TO DO: The result should be an exact copy of the lines from the one with "Open Day 14" through the last line of the data below, both included.

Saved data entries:

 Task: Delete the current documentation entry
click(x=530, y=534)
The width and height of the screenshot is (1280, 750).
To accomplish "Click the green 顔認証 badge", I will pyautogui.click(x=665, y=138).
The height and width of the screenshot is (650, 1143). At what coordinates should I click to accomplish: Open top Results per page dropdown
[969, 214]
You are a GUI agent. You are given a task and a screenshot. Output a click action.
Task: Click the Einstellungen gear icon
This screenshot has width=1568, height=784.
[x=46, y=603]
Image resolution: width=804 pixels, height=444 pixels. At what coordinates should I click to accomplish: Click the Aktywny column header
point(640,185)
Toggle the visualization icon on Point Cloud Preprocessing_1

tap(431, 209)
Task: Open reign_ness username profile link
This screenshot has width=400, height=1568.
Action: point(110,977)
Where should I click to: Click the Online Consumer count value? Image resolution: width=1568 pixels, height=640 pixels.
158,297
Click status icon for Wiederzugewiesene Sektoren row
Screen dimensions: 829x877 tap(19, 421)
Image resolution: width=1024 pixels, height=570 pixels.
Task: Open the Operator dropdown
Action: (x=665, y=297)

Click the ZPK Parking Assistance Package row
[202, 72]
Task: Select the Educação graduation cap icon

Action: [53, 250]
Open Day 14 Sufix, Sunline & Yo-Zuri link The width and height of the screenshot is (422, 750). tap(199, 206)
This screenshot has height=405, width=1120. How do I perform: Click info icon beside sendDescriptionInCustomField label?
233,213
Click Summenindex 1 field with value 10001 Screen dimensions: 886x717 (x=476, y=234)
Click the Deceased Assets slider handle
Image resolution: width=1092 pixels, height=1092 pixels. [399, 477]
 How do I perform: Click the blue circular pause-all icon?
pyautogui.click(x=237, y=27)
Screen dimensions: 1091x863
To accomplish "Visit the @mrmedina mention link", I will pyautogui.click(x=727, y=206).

ANSWER FOR THE TASK:
Open Day 14 Sufix, Sunline & Yo-Zuri link The width and height of the screenshot is (422, 750). tap(199, 206)
This screenshot has height=405, width=1120. How do I perform: Click info icon beside sendDescriptionInCustomField label?
233,213
Click Summenindex 1 field with value 10001 Screen dimensions: 886x717 (x=476, y=234)
Click the Deceased Assets slider handle
Image resolution: width=1092 pixels, height=1092 pixels. [399, 477]
 How do I perform: Click the blue circular pause-all icon?
pyautogui.click(x=237, y=27)
Screen dimensions: 1091x863
To accomplish "Visit the @mrmedina mention link", I will pyautogui.click(x=727, y=206).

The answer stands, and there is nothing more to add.